§ **Exercise**: Every entry below should be printed exactly.

§ **Data supplied**:
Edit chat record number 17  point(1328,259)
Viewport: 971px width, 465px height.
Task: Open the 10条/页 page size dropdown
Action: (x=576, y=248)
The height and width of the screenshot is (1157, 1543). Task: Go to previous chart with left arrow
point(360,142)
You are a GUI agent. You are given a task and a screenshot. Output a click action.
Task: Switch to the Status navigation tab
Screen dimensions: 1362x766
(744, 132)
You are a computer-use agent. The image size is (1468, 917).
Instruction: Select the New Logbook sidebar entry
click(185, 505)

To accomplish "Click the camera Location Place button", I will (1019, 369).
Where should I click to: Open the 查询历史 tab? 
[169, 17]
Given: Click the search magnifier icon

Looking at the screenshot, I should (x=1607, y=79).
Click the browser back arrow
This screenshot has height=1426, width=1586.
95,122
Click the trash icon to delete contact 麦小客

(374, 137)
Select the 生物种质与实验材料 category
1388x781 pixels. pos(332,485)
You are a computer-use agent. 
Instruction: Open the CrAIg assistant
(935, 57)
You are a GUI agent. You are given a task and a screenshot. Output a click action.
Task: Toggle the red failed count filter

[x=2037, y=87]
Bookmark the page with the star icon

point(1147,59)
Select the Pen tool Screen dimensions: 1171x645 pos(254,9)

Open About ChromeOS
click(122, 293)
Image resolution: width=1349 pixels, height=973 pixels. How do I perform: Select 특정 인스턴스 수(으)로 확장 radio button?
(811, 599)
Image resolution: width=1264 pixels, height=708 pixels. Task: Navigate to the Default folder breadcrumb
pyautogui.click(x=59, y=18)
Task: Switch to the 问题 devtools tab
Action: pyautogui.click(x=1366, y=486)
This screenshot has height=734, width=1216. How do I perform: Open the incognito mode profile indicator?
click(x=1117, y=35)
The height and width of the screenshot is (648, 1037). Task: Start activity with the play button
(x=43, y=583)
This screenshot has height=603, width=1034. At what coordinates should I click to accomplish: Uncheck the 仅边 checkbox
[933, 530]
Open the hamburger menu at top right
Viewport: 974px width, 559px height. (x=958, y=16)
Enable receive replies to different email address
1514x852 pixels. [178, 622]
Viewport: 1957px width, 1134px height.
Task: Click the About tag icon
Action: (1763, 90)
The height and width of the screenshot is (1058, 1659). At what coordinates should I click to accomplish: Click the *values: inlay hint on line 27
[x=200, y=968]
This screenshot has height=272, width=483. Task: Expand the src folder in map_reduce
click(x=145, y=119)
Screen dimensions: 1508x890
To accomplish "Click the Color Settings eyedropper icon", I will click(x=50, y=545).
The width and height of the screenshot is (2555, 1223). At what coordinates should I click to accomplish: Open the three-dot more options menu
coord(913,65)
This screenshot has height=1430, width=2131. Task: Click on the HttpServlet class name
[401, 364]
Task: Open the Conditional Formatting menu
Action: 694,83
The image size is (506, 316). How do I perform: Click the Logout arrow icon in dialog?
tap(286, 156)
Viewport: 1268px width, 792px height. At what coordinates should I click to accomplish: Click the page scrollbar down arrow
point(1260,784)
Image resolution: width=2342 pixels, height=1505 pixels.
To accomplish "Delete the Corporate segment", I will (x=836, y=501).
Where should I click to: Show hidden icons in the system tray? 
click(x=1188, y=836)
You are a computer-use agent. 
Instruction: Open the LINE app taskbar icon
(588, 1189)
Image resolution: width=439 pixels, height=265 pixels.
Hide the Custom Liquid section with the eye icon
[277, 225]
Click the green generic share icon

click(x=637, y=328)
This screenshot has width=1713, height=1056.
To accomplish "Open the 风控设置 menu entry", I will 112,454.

§ **Solution**:
Edit chat record number 17  point(1328,259)
Viewport: 971px width, 465px height.
Task: Open the 10条/页 page size dropdown
Action: (x=576, y=248)
The height and width of the screenshot is (1157, 1543). Task: Go to previous chart with left arrow
point(360,142)
You are a GUI agent. You are given a task and a screenshot. Output a click action.
Task: Switch to the Status navigation tab
Screen dimensions: 1362x766
(744, 132)
You are a computer-use agent. The image size is (1468, 917).
Instruction: Select the New Logbook sidebar entry
click(185, 505)

To accomplish "Click the camera Location Place button", I will (1019, 369).
Where should I click to: Open the 查询历史 tab? 
[169, 17]
Given: Click the search magnifier icon

Looking at the screenshot, I should (x=1607, y=79).
Click the browser back arrow
This screenshot has height=1426, width=1586.
95,122
Click the trash icon to delete contact 麦小客

(374, 137)
Select the 生物种质与实验材料 category
1388x781 pixels. pos(332,485)
You are a computer-use agent. 
Instruction: Open the CrAIg assistant
(935, 57)
You are a GUI agent. You are given a task and a screenshot. Output a click action.
Task: Toggle the red failed count filter

[x=2037, y=87]
Bookmark the page with the star icon

point(1147,59)
Select the Pen tool Screen dimensions: 1171x645 pos(254,9)

Open About ChromeOS
click(122, 293)
Image resolution: width=1349 pixels, height=973 pixels. How do I perform: Select 특정 인스턴스 수(으)로 확장 radio button?
(811, 599)
Image resolution: width=1264 pixels, height=708 pixels. Task: Navigate to the Default folder breadcrumb
pyautogui.click(x=59, y=18)
Task: Switch to the 问题 devtools tab
Action: pyautogui.click(x=1366, y=486)
This screenshot has height=734, width=1216. How do I perform: Open the incognito mode profile indicator?
click(x=1117, y=35)
The height and width of the screenshot is (648, 1037). Task: Start activity with the play button
(x=43, y=583)
This screenshot has height=603, width=1034. At what coordinates should I click to accomplish: Uncheck the 仅边 checkbox
[933, 530]
Open the hamburger menu at top right
Viewport: 974px width, 559px height. (x=958, y=16)
Enable receive replies to different email address
1514x852 pixels. [178, 622]
Viewport: 1957px width, 1134px height.
Task: Click the About tag icon
Action: (1763, 90)
The height and width of the screenshot is (1058, 1659). At what coordinates should I click to accomplish: Click the *values: inlay hint on line 27
[x=200, y=968]
This screenshot has height=272, width=483. Task: Expand the src folder in map_reduce
click(x=145, y=119)
Screen dimensions: 1508x890
To accomplish "Click the Color Settings eyedropper icon", I will click(x=50, y=545).
The width and height of the screenshot is (2555, 1223). At what coordinates should I click to accomplish: Open the three-dot more options menu
coord(913,65)
This screenshot has height=1430, width=2131. Task: Click on the HttpServlet class name
[401, 364]
Task: Open the Conditional Formatting menu
Action: 694,83
The image size is (506, 316). How do I perform: Click the Logout arrow icon in dialog?
tap(286, 156)
Viewport: 1268px width, 792px height. At what coordinates should I click to accomplish: Click the page scrollbar down arrow
point(1260,784)
Image resolution: width=2342 pixels, height=1505 pixels.
To accomplish "Delete the Corporate segment", I will (x=836, y=501).
Where should I click to: Show hidden icons in the system tray? 
click(x=1188, y=836)
You are a computer-use agent. 
Instruction: Open the LINE app taskbar icon
(588, 1189)
Image resolution: width=439 pixels, height=265 pixels.
Hide the Custom Liquid section with the eye icon
[277, 225]
Click the green generic share icon

click(x=637, y=328)
This screenshot has width=1713, height=1056.
To accomplish "Open the 风控设置 menu entry", I will 112,454.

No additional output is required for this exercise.